Your output should repeat each record below with no differences.

Dataset records:
▼

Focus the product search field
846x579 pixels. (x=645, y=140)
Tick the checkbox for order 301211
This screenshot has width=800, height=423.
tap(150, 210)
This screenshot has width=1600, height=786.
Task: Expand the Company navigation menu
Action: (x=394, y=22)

▲

■ **Reply**
Focus the product search field
846x579 pixels. (x=645, y=140)
Tick the checkbox for order 301211
This screenshot has width=800, height=423.
tap(150, 210)
This screenshot has width=1600, height=786.
Task: Expand the Company navigation menu
Action: (x=394, y=22)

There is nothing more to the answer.